## QUOTED PASSAGE
The properties of the NSA/Stripe 82 AGNs identified in this work are consistent with those found for a sample of 975 variability-selected AGNs from the Pan-STARRS1 Medium Deep Survey, which consists of 10 7-deg² fields imaged in the same filter every three nights (Heinis et al. 2016) down to a limiting magnitude of ∼23.5. To compile their sample of AGNs, they began with a sample of 4361 extragalactic variable sources, which were then further classified as AGNs or SNe (Kumar et al. 2015). While not all objects in their sample have spectroscopic information, they find that the masses of the variability-selected AGN skew high as compared to the general population of galaxies. Their distribution of host galaxy masses peaks near ${\mathrm{log}}_{10}({M}_{* }/{M}_{\odot })=10.6$ , similar to our results (Figure 6). They also find that their AGN hosts tend to be bluer than the general population.

4.2. Spectroscopic Properties

We show where the variability-selected AGNs sit on the Baldwin–Phillips–Terlevich (BPT) diagram (Baldwin et al. 1981) in Figure 8. We plot only galaxies which have signal-to-noise ratio ≳ 2 for all of Hβ, [O iii] λ5007, Hα, and [N ii] λ6584 (104 galaxies). Of the 104 galaxies, 86 of them (83%) have narrow emission-line ratios placing them in the AGN or composite regions of the BPT diagram (21 BPT composites and 65 BPT AGNs). Interestingly, 18 galaxies (or 17% of the spectroscopic sample) have narrow emission-line ratios dominated by star formation. These galaxies tend to be the lowest-mass systems in our sample. Only two of the 18 in the star-forming region have stellar masses greater than 10¹⁰ M_⊙; the median stellar mass for these 18 objects is 1.7 ×10⁹ M_⊙.

## WHAT THE EXERCISE ASKS
Repeat word for word the part of the AGN passage starting with "We show where" and going on through "1.7 ×10⁹ M_⊙.". The entries that come after the AGN passage play no part in this.

## RECORDS SHOWN
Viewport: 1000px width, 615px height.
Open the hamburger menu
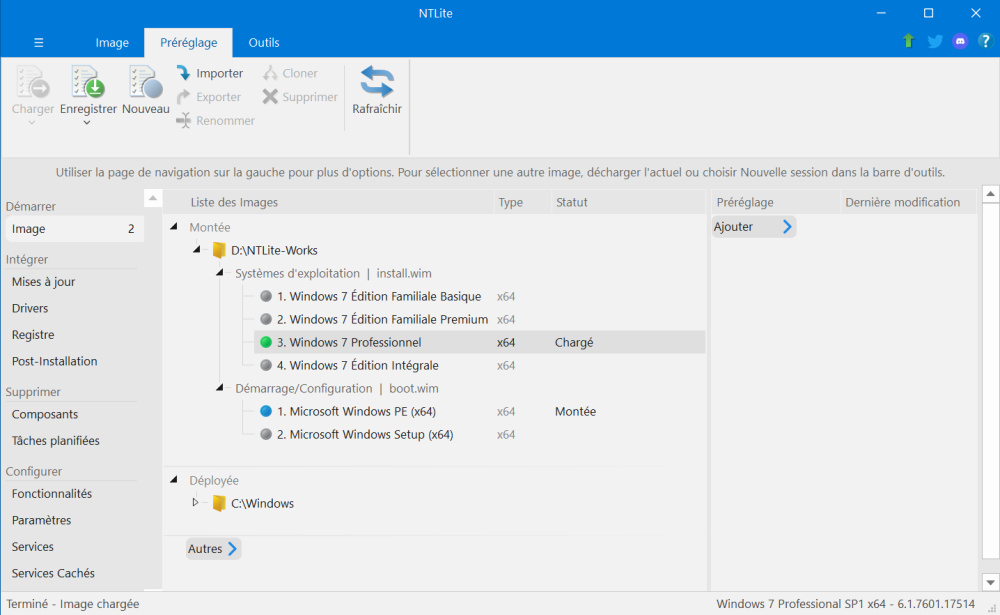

---

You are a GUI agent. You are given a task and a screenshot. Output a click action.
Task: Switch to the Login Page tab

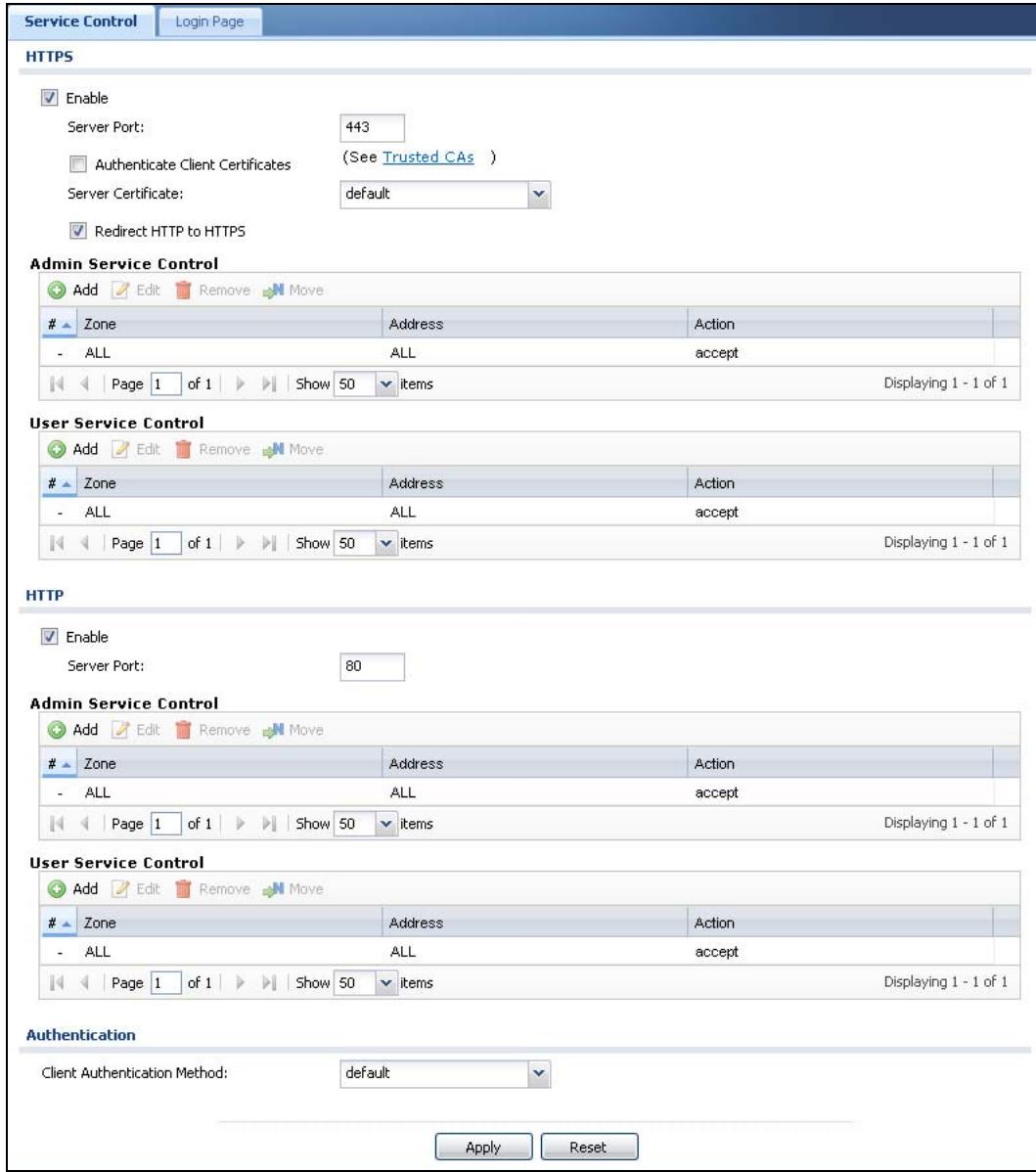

* * *

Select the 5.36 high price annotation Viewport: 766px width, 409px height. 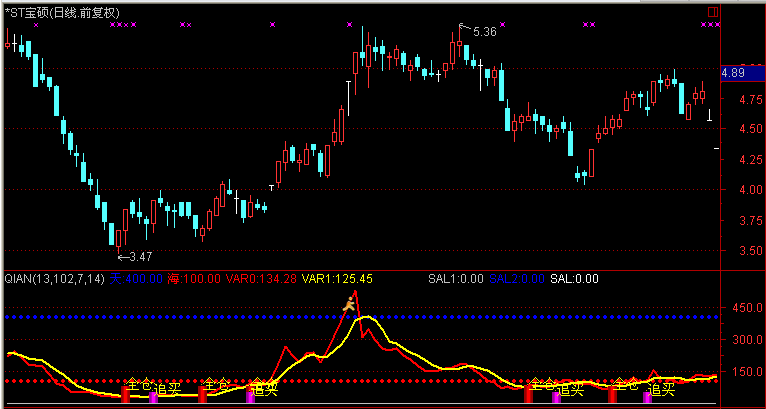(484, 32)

## RESPONSE TO THIS EXERCISE
We show where the variability-selected AGNs sit on the Baldwin–Phillips–Terlevich (BPT) diagram (Baldwin et al. 1981) in Figure 8. We plot only galaxies which have signal-to-noise ratio ≳ 2 for all of Hβ, [O iii] λ5007, Hα, and [N ii] λ6584 (104 galaxies). Of the 104 galaxies, 86 of them (83%) have narrow emission-line ratios placing them in the AGN or composite regions of the BPT diagram (21 BPT composites and 65 BPT AGNs). Interestingly, 18 galaxies (or 17% of the spectroscopic sample) have narrow emission-line ratios dominated by star formation. These galaxies tend to be the lowest-mass systems in our sample. Only two of the 18 in the star-forming region have stellar masses greater than 10¹⁰ M_⊙; the median stellar mass for these 18 objects is 1.7 ×10⁹ M_⊙.